Takotsubo syndrome with apical thrombosis associated with hyperthyroidism crisis: A case report from high-altitude Tibet

jiaheng zhang¹lixue yin²qingfeng zhang^2*

• ¹University of Electronic Science and Technology of China, Chengdu, Sichuan Province, China
• ²Sichuan Academy of Medical Sciences and Sichuan Provincial People's Hospital, Chengdu, China

Background Catecholamine surge is considered the primary trigger of Takotsubo syndrome(TTS), but its pathophysiological mechanisms remain incompletely understood.

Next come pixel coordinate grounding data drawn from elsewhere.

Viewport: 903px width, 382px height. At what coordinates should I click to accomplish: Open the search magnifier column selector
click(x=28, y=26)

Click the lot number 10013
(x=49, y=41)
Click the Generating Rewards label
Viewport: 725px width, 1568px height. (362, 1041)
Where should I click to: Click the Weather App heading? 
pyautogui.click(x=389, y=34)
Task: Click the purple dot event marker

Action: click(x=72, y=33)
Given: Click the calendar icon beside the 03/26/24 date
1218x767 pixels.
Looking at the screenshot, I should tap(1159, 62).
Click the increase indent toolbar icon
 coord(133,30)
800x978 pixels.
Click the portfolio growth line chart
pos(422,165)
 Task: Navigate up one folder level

Cases of TTS with intracardiac thrombus induced by thyrotoxicosis in the setting of high-altitude hypoxia are particularly rare. Case Summary A 65-year-old woman living at 3,200 m was admitted with abdominal and chest pain. On admission, her BP was 108/68 mmHg, HR 135 bpm, Temp 37.8 °C, and SpO₂ 95% on room air. Hemoglobin was 168 g/L, consistent with chronic high-altitude adaptation.Coronary angiography at the local hospital showed mild stenosis of the left anterior descending artery. She presented with tachycardia, marked ST-segment elevation, and elevated troponin T and B-type natriuretic peptide (BNP) levels.The ST-segment elevation gradually resolved during hospitalization, arguing against acute myocardial infarction. However, markedly elevated thyroid hormone and thyrotropin receptor antibody levels were indicative of a thyroid storm. Transthoracic echocardiography (TTE) revealed apical hypokinesia and ballooning accompanied by an apical thrombus. Myocardial contrast echocardiography (MCE) indicated delayed and sparse perfusion in the apical segment, while Magnetic resonance imaging (MRI) ruled out remote myocardial injury. Mildly elevated myocardial enzymes and rapid resolution of ST-segment elevation supported the diagnosis of Takotsubo cardiomyopathy. Thyrotoxicosis may have enhanced myocardial sensitivity to catecholamines, predisposing to stress-related injury.Chronic high-altitude hypoxia can further increase sympathetic activity and impair coronary microcirculation. The patient was treated with β-blockers, antithyroid agents, and anticoagulation, along with supportive therapy targeting oxidative stress, which was followed by regression of the apical thrombus and improvement in cardiac function. Conclusion The combined effects of severe thyrotoxicosis and chronic high-altitude hypoxia may induce TTS and its related complications by enhancing sympathetic activity and catecholamine responsiveness.